__Challenge__:
Return each of the following items word for word, with no changes.

■ ■ ■ ■

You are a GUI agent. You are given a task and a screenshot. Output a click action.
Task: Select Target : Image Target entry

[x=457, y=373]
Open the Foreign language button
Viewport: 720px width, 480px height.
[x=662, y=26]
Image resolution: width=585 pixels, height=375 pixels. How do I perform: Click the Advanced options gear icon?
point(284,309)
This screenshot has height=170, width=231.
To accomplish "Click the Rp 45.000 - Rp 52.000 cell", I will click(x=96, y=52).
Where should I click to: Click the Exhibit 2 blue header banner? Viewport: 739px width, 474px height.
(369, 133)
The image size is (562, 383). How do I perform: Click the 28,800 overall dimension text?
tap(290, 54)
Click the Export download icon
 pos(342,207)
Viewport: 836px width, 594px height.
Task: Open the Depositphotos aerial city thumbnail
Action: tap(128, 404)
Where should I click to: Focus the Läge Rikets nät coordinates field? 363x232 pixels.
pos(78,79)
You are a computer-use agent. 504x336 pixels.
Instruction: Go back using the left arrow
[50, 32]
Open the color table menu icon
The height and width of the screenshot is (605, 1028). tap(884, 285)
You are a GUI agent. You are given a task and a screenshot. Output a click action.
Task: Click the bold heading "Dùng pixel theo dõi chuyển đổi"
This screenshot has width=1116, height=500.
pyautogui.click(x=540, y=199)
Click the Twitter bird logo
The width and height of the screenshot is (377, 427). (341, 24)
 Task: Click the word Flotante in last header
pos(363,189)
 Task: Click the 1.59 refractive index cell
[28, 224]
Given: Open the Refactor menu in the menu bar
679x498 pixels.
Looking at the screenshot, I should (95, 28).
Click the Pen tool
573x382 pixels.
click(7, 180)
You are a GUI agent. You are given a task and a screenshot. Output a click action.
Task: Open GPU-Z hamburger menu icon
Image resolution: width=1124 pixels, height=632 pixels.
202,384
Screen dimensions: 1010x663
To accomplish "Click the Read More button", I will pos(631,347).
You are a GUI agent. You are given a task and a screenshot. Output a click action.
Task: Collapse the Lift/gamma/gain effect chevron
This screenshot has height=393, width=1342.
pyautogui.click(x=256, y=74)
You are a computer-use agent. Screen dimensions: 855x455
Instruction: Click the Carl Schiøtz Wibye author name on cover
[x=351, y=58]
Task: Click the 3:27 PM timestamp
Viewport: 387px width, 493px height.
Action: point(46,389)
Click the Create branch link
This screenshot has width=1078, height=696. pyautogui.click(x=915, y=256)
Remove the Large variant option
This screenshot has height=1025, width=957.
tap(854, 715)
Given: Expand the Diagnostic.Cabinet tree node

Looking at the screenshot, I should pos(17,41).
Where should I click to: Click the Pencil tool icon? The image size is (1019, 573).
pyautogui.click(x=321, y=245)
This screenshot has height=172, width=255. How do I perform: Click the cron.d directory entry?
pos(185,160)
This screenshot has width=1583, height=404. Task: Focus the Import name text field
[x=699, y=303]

■ ■ ■ ■

__Complete answer__:
You are a GUI agent. You are given a task and a screenshot. Output a click action.
Task: Select Target : Image Target entry

[x=457, y=373]
Open the Foreign language button
Viewport: 720px width, 480px height.
[x=662, y=26]
Image resolution: width=585 pixels, height=375 pixels. How do I perform: Click the Advanced options gear icon?
point(284,309)
This screenshot has height=170, width=231.
To accomplish "Click the Rp 45.000 - Rp 52.000 cell", I will click(x=96, y=52).
Where should I click to: Click the Exhibit 2 blue header banner? Viewport: 739px width, 474px height.
(369, 133)
The image size is (562, 383). How do I perform: Click the 28,800 overall dimension text?
tap(290, 54)
Click the Export download icon
 pos(342,207)
Viewport: 836px width, 594px height.
Task: Open the Depositphotos aerial city thumbnail
Action: tap(128, 404)
Where should I click to: Focus the Läge Rikets nät coordinates field? 363x232 pixels.
pos(78,79)
You are a computer-use agent. 504x336 pixels.
Instruction: Go back using the left arrow
[50, 32]
Open the color table menu icon
The height and width of the screenshot is (605, 1028). tap(884, 285)
You are a GUI agent. You are given a task and a screenshot. Output a click action.
Task: Click the bold heading "Dùng pixel theo dõi chuyển đổi"
This screenshot has width=1116, height=500.
pyautogui.click(x=540, y=199)
Click the Twitter bird logo
The width and height of the screenshot is (377, 427). (341, 24)
 Task: Click the word Flotante in last header
pos(363,189)
 Task: Click the 1.59 refractive index cell
[28, 224]
Given: Open the Refactor menu in the menu bar
679x498 pixels.
Looking at the screenshot, I should (95, 28).
Click the Pen tool
573x382 pixels.
click(7, 180)
You are a GUI agent. You are given a task and a screenshot. Output a click action.
Task: Open GPU-Z hamburger menu icon
Image resolution: width=1124 pixels, height=632 pixels.
202,384
Screen dimensions: 1010x663
To accomplish "Click the Read More button", I will pos(631,347).
You are a GUI agent. You are given a task and a screenshot. Output a click action.
Task: Collapse the Lift/gamma/gain effect chevron
This screenshot has height=393, width=1342.
pyautogui.click(x=256, y=74)
You are a computer-use agent. Screen dimensions: 855x455
Instruction: Click the Carl Schiøtz Wibye author name on cover
[x=351, y=58]
Task: Click the 3:27 PM timestamp
Viewport: 387px width, 493px height.
Action: point(46,389)
Click the Create branch link
This screenshot has width=1078, height=696. pyautogui.click(x=915, y=256)
Remove the Large variant option
This screenshot has height=1025, width=957.
tap(854, 715)
Given: Expand the Diagnostic.Cabinet tree node

Looking at the screenshot, I should pos(17,41).
Where should I click to: Click the Pencil tool icon? The image size is (1019, 573).
pyautogui.click(x=321, y=245)
This screenshot has height=172, width=255. How do I perform: Click the cron.d directory entry?
pos(185,160)
This screenshot has width=1583, height=404. Task: Focus the Import name text field
[x=699, y=303]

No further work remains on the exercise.